# EXERCISE BRIEF
From the entries that follow, report every line in which "icon" occurs.

Pixel coordinate grounding data:
━━━━━━━━━━━━━━━━━━━━

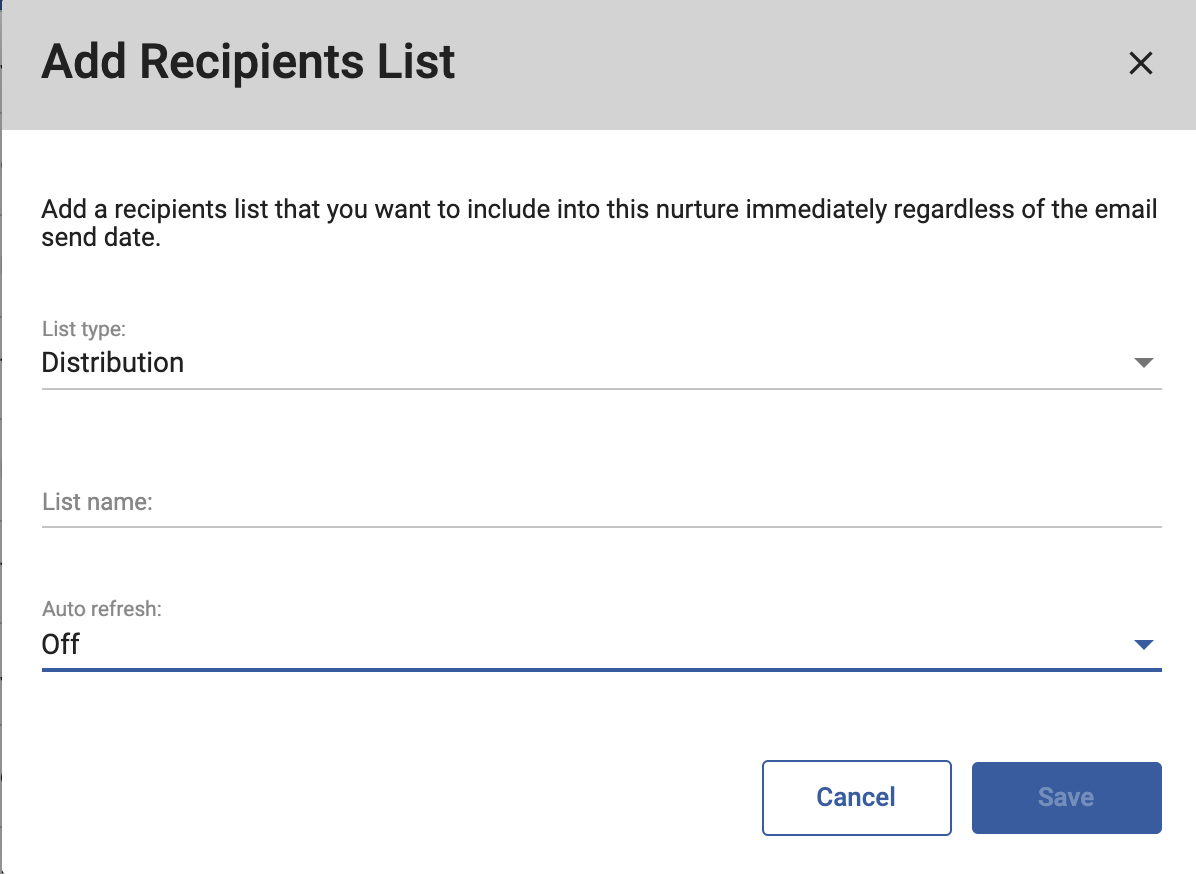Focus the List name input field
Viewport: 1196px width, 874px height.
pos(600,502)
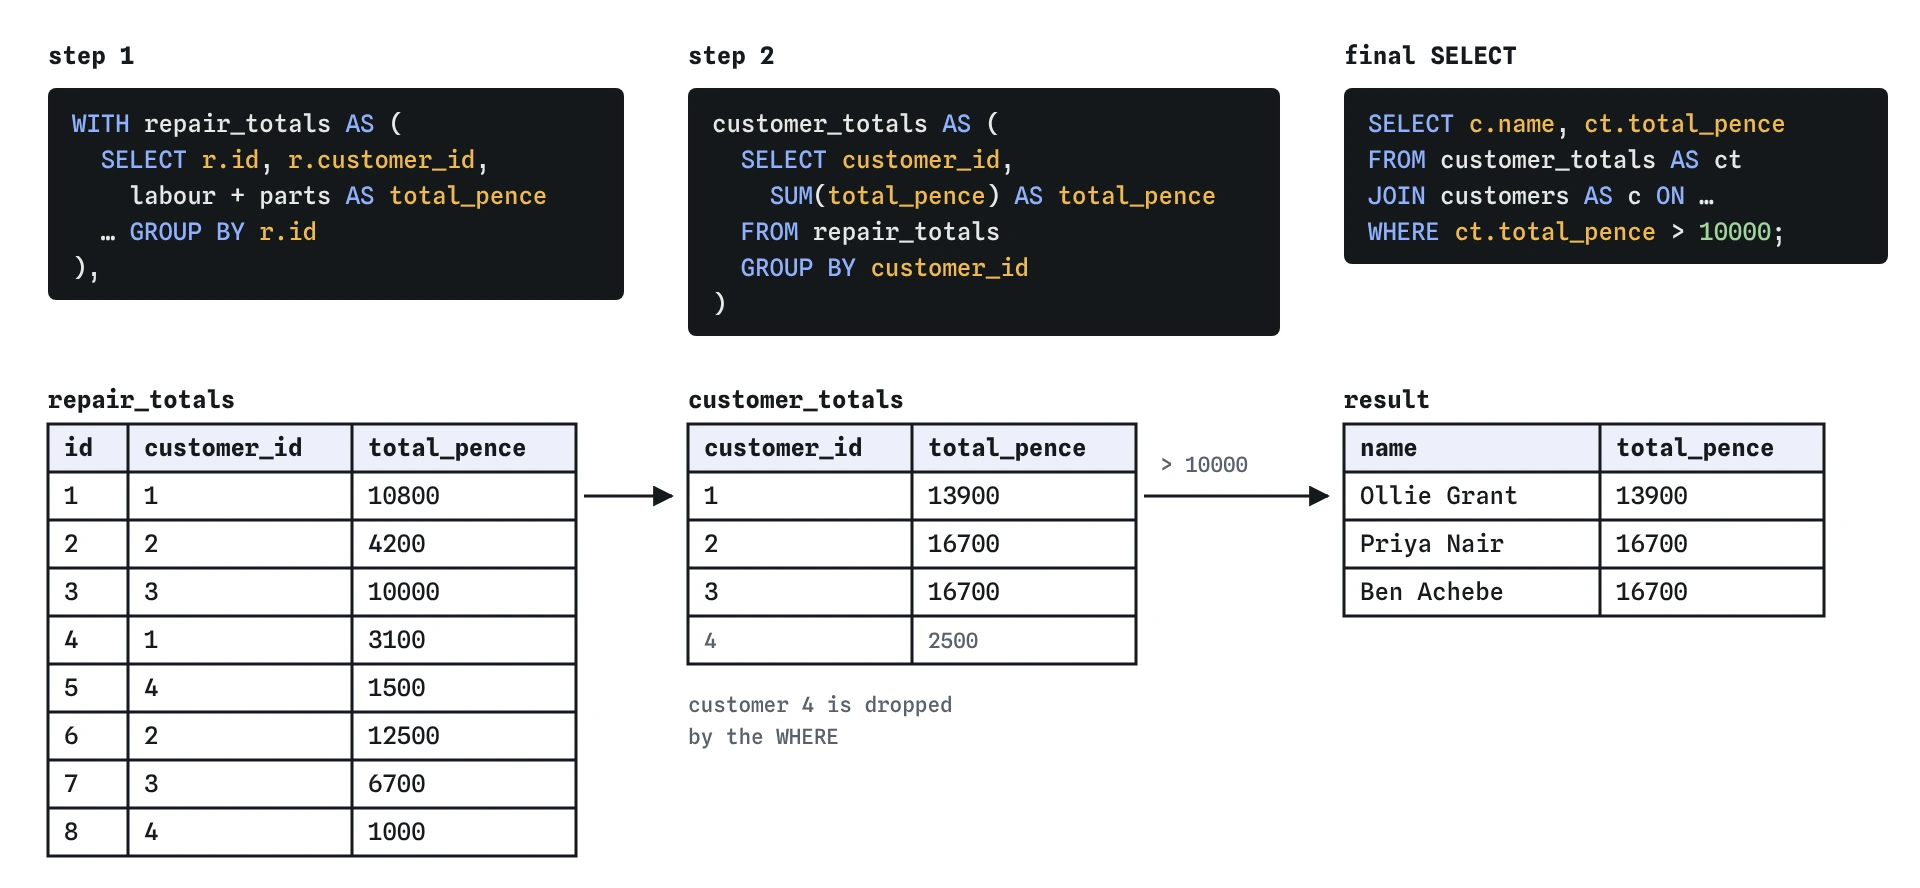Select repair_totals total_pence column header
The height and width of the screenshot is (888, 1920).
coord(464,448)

━━━━━━━━━━━━━━━━━━━━

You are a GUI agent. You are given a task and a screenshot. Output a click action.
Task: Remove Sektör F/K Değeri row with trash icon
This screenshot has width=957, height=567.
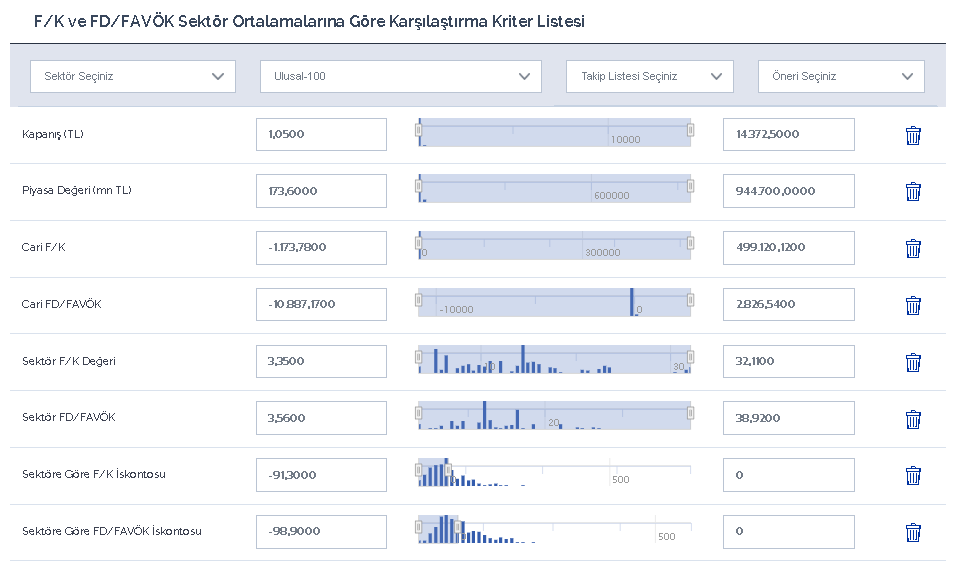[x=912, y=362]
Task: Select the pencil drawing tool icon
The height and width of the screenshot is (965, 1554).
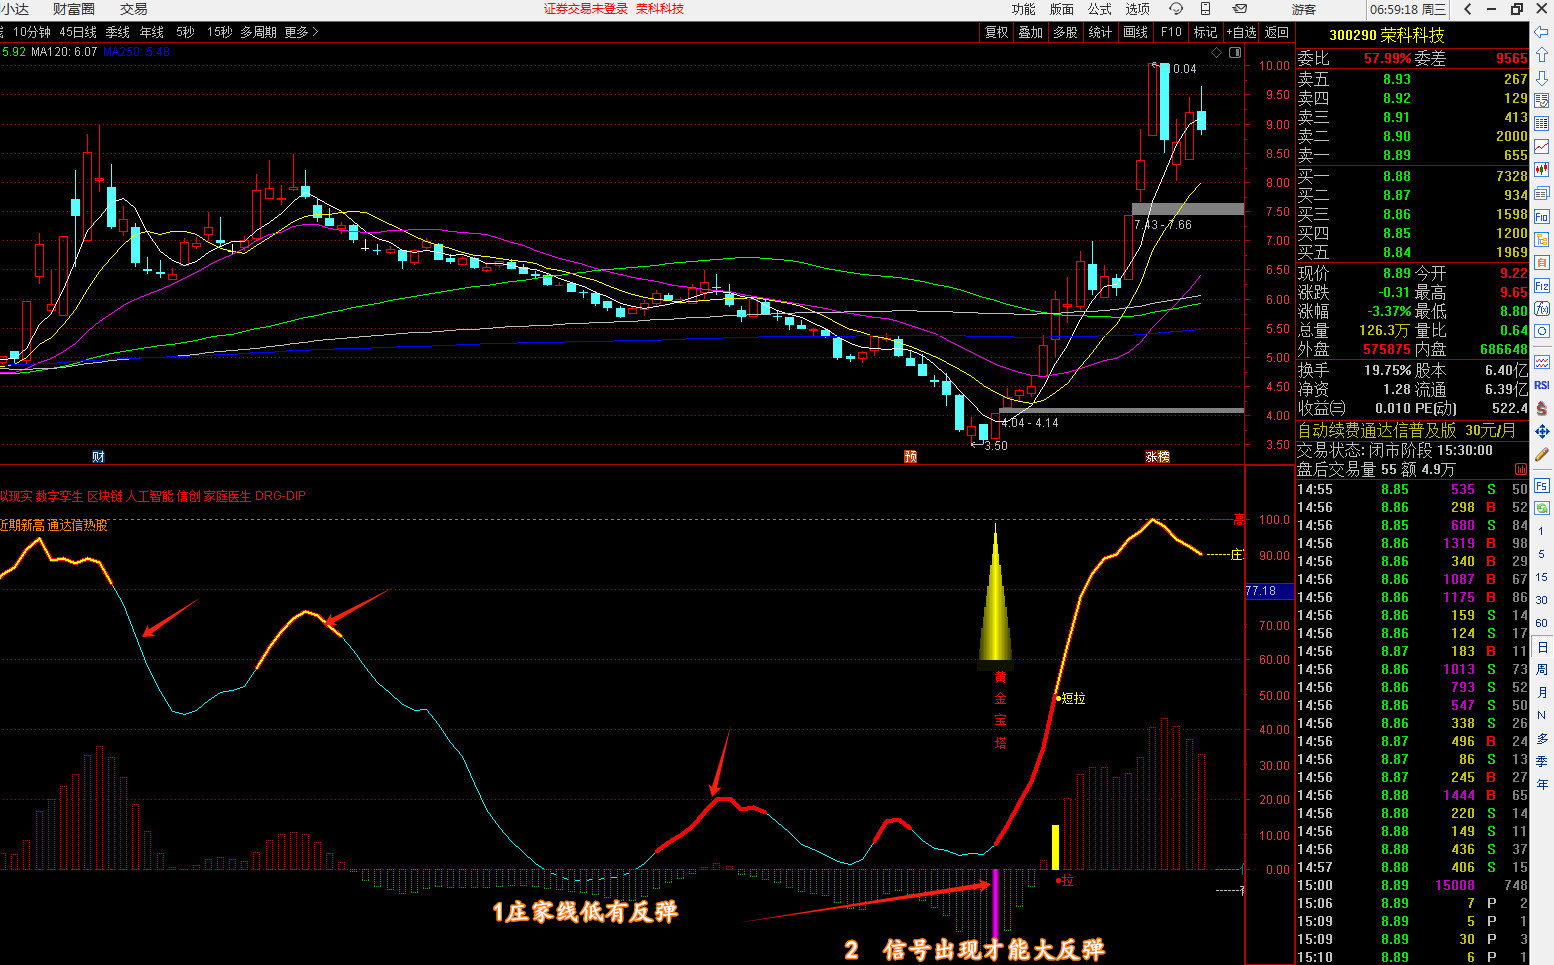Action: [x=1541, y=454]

━━━━━━━━━━━━━━━━━━━━

# WRITTEN REPLY
Task: Remove Sektör F/K Değeri row with trash icon
Task: Select the pencil drawing tool icon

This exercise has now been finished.